PROVIDED PASSAGE -
Antisemitism (sometimes rendered as “anti-Semitism”) refers to prejudice, discrimination, hostility, or violence directed at Jewish people on account of their Jewishness. It is something of a misnomer, derived from erroneous ethnographic terminology from the 19th century, as it designates something more specific—hatred of Jews—than hatred of all so-called “Semitic” peoples. It is among the oldest and most persistently recurring forms of hatred in recorded history, with documented instances dating back at least as far as the first millennium BCE, and it is distinctive in its structural peculiarity: Unlike most forms of bigotry, which position their targets as inferior and powerless, antisemitism simultaneously looks down on Jews as subhuman and up at them as dangerously powerful.


Noa argues that antisemitism is best understood not as a fixed ideology but as a shape-shifting conspiracy theory that reinvents itself in the language of each new era, attaching to Jews whatever quality a given society most fears or despises—making its recognition in contemporary forms considerably more difficult than its historical manifestations might suggest.

Blood Libel

Blood libel refers to the false accusation, originating in 12th-century medieval Europe, that Jews murder Christian children to use their blood in religious rituals. The accusation has no basis in fact, but it proved extraordinarily durable, providing a pretext for massacres, pogroms, and expulsions of Jewish communities across Europe for centuries, and earning a formal Roman Catholic repudiation only in 1965.


In Uncomfortable Conversations with a Jew, the blood libel is cited as one of the most instructive examples of how antisemitic myths operate: Rooted in nothing, immunized against evidence, and capable of reactivation across vastly different historical contexts, as demonstrated by its reappearance on social media in the immediate hours following the October 7th Hamas attacks.

The BDS Movement

BDS—an acronym for “Boycott, Divestment, and Sanctions”—is an international campaign launched in 2005 calling for economic and political pressure on Israel, modeled on the anti-apartheid boycott of South Africa and presenting itself as a human rights initiative on behalf of the Palestinian people. While its surface messaging frames it in the language of international law and civil society advocacy, Noa draws attention to the stated goals of its own leadership, which include not a negotiated two-state resolution but the elimination of Israel as a Jewish state entirely—a position that goes considerably beyond any specific policy objection.


Noa further identifies the BDS movement as a descendant of the Arab League’s 1945 boycott of Jewish goods, placing it within the longer history of organized efforts to delegitimize and dissolve the Jewish state, and making it a key example of the book’s argument that anti-Zionism, in its most prevalent contemporary institutional forms, functions as a vehicle for antisemitism rather than as a neutral political position.

WORK REQUIRED - Continue the passage on antisemitism, starting after its last sentence.

MATERIAL PROVIDED -
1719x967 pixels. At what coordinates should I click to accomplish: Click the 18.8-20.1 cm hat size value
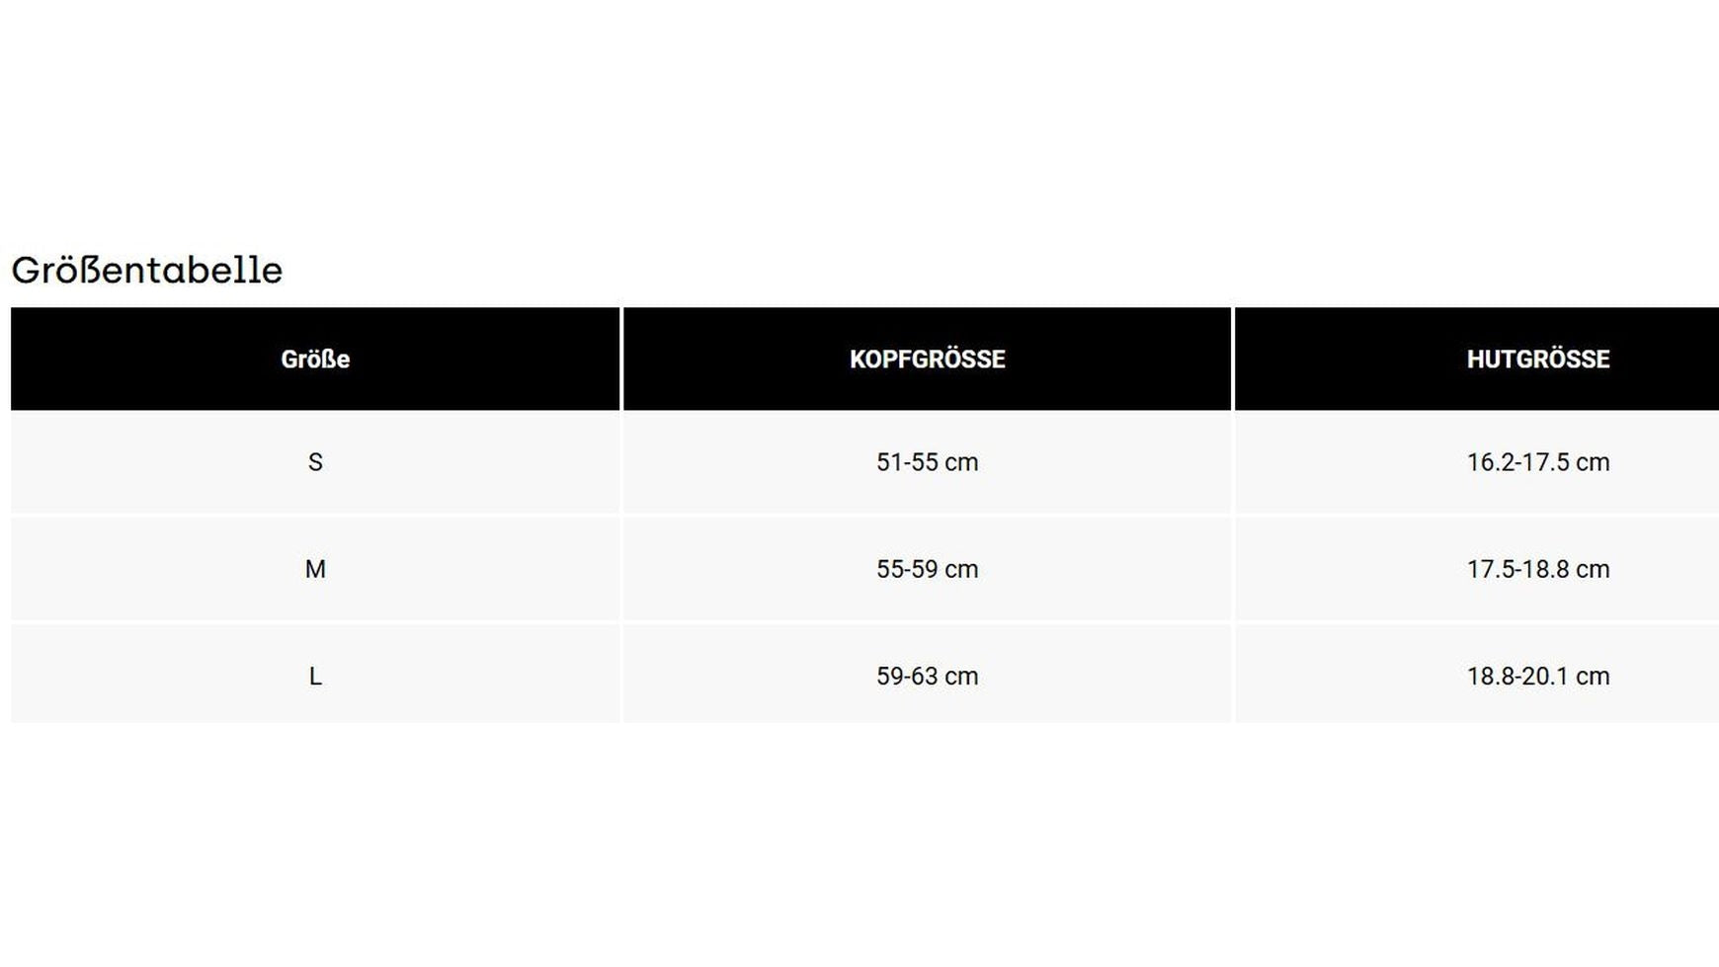pyautogui.click(x=1537, y=677)
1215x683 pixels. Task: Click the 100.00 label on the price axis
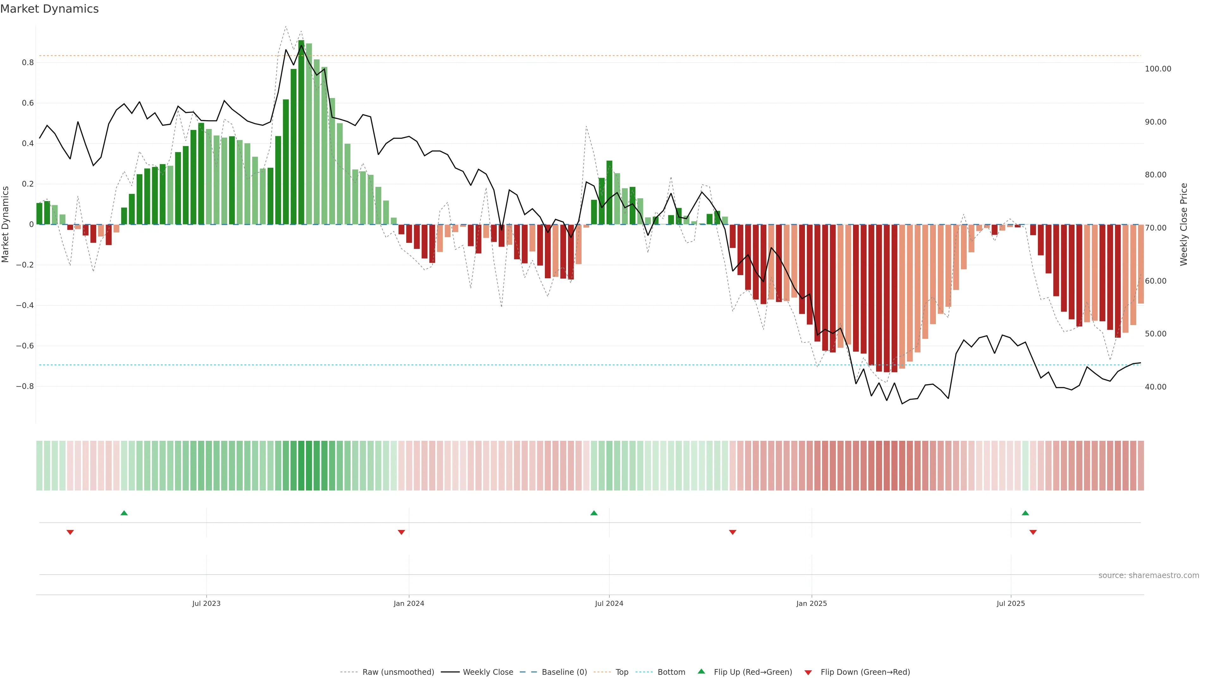(1158, 69)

WRITTEN RESPONSE -
The Diaspora

The Jewish Diaspora refers to the dispersion of Jewish communities outside of their ancestral homeland of Israel, a process that began in earnest with the Babylonian exile of 586 BCE and accelerated through successive waves of conquest, expulsion, and persecution over the following millennia, producing Jewish communities across Europe, North Africa, the Middle East, Asia, and eventually the Americas. The four major Diaspora communities—Ashkenazi Jews of Central and Eastern European descent; Sephardic Jews descending from those expelled from Spain in 1492; Mizrahi Jews from North Africa and the broader Middle East; and Beta Israel Jews from Ethiopia—each developed distinct cultural practices, languages, and physical characteristics, which is why the global Jewish population bears no uniform appearance.


In Uncomfortable Conversations with a Jew, the Diaspora is foundational to several of the book’s central arguments, providing the historical backdrop for the discussion of Jewish whiteness, the origins of Jewish involvement in banking and finance, and the cultural resilience that allowed Jewish identity to survive across centuries without a permanent homeland or institutional center.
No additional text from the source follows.